─── Input

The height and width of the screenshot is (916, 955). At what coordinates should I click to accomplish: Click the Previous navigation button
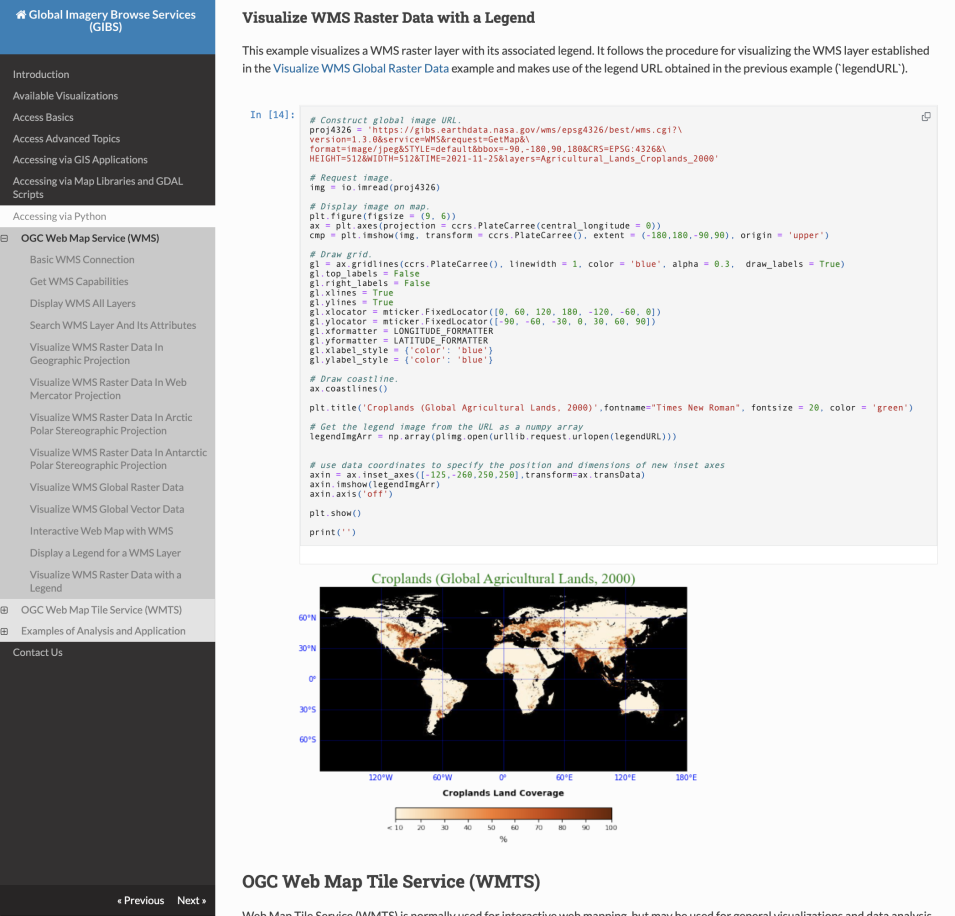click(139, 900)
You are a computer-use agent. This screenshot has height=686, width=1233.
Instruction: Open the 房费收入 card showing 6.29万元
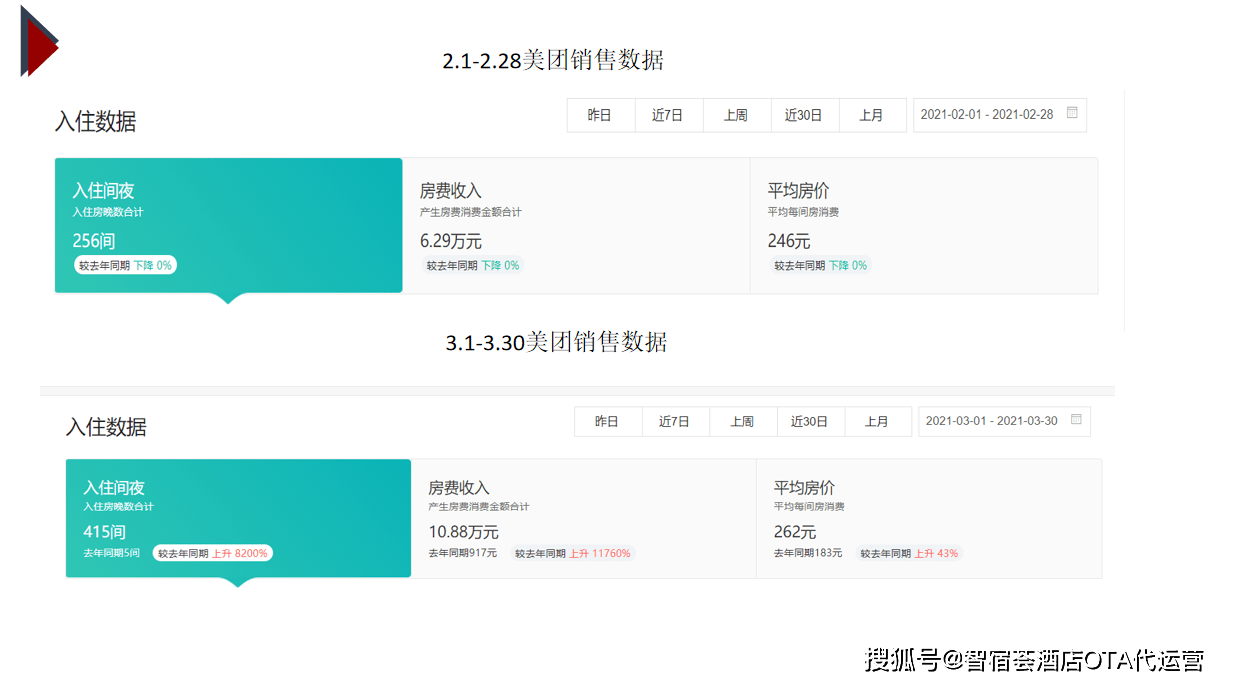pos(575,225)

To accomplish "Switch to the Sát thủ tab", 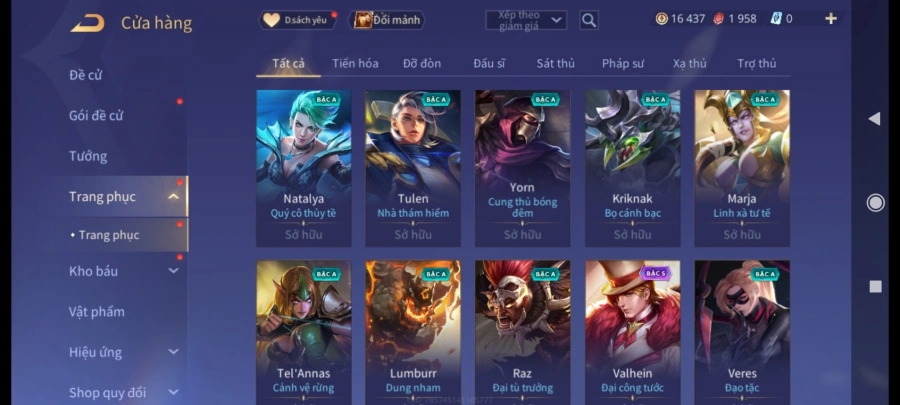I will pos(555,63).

──────

◆ Task goal
Find every line in the rows above that contains the word "height" and copy each one. Case counts.

◆ Response below
The height and width of the screenshot is (916, 955). At what coordinates should I click to accomplish: Click the Previous navigation button
You are a computer-use agent. This screenshot has height=686, width=1233.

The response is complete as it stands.